Volatility, Drawdowns, and Beta Insights
While delivering higher cumulative returns than the benchmark during back-testing, the model demonstrated lower volatility and smaller maximum drawdowns in the simulations. The maximum drawdown was approximately -18.51%, compared to the benchmark’s -39.32%. This simulated performance may reflect the impact of the model's emergency allocation system, which attempt to adjusts allocations during periods of historical market downturns and uncertainty.
The annual return volatility in back-testing was 15.54%, lower than the benchmark. Despite the high simulated returns, the model's approach attempted to balance growth with controlled volatility. The Beta, measured at 0.59, indicates the model may have been 41% less volatile than the broader market benchmark during the analyzed period.
Based on these back-tested results, the model achieved an Alpha of 13.42, suggesting hypothetical outperformance of 13.42 percentage points over the benchmark. This analysis highlights the model's potential to combine reduced volatility, a smaller maximum drawdown, and a higher Sharpe ratio within the tested historical data set.
Note : At AlgoMart, all simulation results—including statistics, allocations, chart data, and trades—for all models are generated by our proprietary engine and backtester system. This unified software forms the core of the AlgoMart Model Simulator, ensuring consistency and reliability across all Models simulations. Furthermore, all asset prices are sourced from a single, centralized data source provided by the AlgoMart engine. This centralization unifies and standardizes all inputs and outputs of the model simulations, ensuring they are exclusively powered by AlgoMart.
Important Considerations
The AlphaMax Diversified Model is designed as an informational tool, offering insights based on historical back-testing data. While historical analyses indicate strong performance, past results are not indicative of future outcomes. The model employs a monthly rebalancing approach, during which market fluctuations may lead to short-term variations in performance. It is important to view this model as part of a long-term analytical framework, as reacting to short-term performance shifts may impact the model’s potential as observed in historical simulations.
Key Points to Remember
Market Volatility: Short-term market volatility is a natural component of long-term analysis and should be anticipated.
Consistency Matters: Staying aligned with the model's framework provides a consistent basis for understanding its historical performance over time.

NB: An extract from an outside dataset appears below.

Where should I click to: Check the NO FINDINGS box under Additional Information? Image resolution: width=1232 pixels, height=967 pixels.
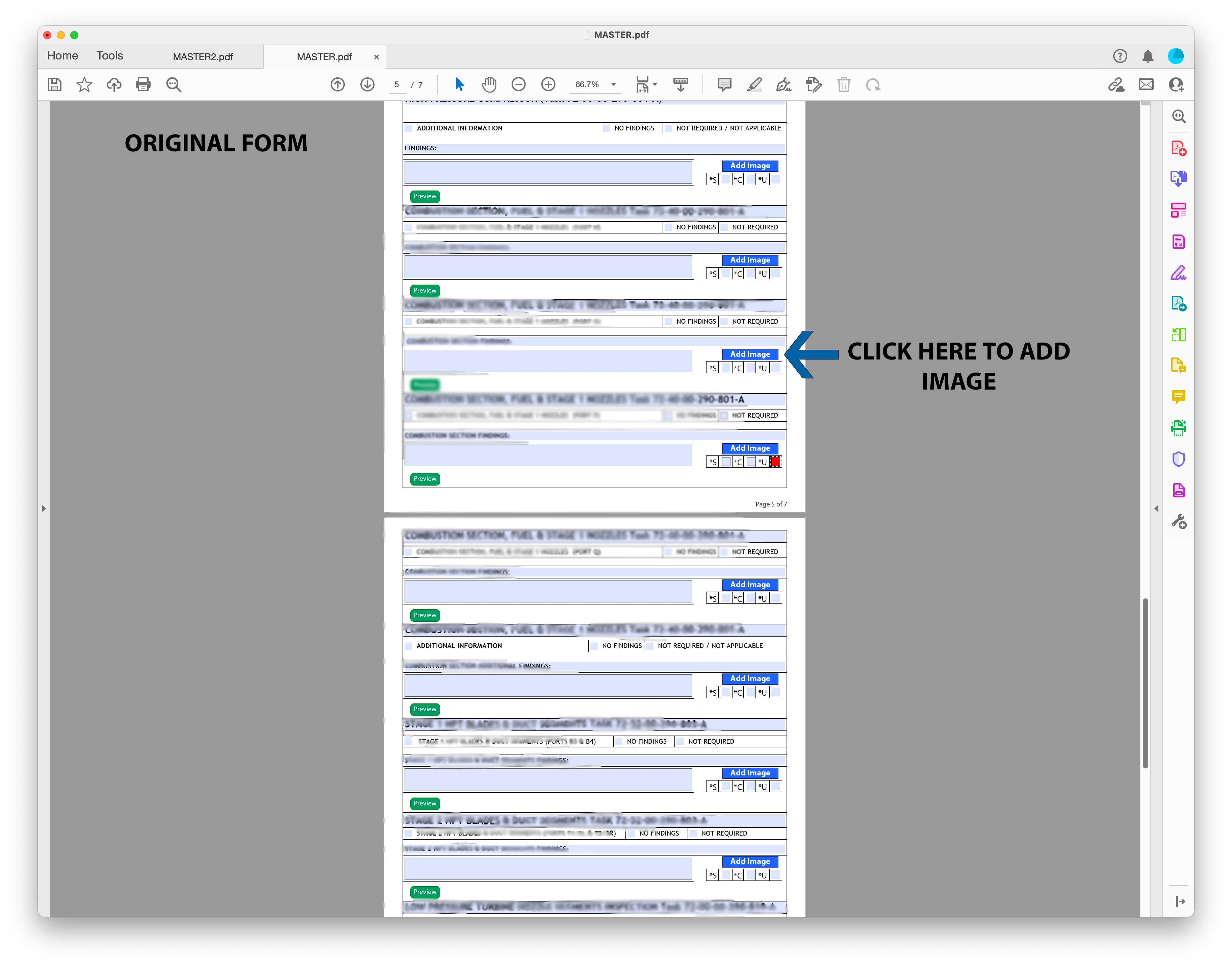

Independent Evaluation: Users are encouraged to thoroughly review all provided data and consult professional financial advisors to make decisions suited to their unique goals and risk tolerance.
Important Declaration
AlgoMart does not recommend or endorse specific Quantitative Model or analyze individual risk profiles for users. The AlphaMax and other content provided on this platform are for informational purposes only. Subscribers and users are strongly encouraged to consult a qualified financial advisor to determine their own investment needs and assess risk tolerance. AlgoMart’s role is to offer data, statistics, and analysis without making personalized recommendations or offering financial advice.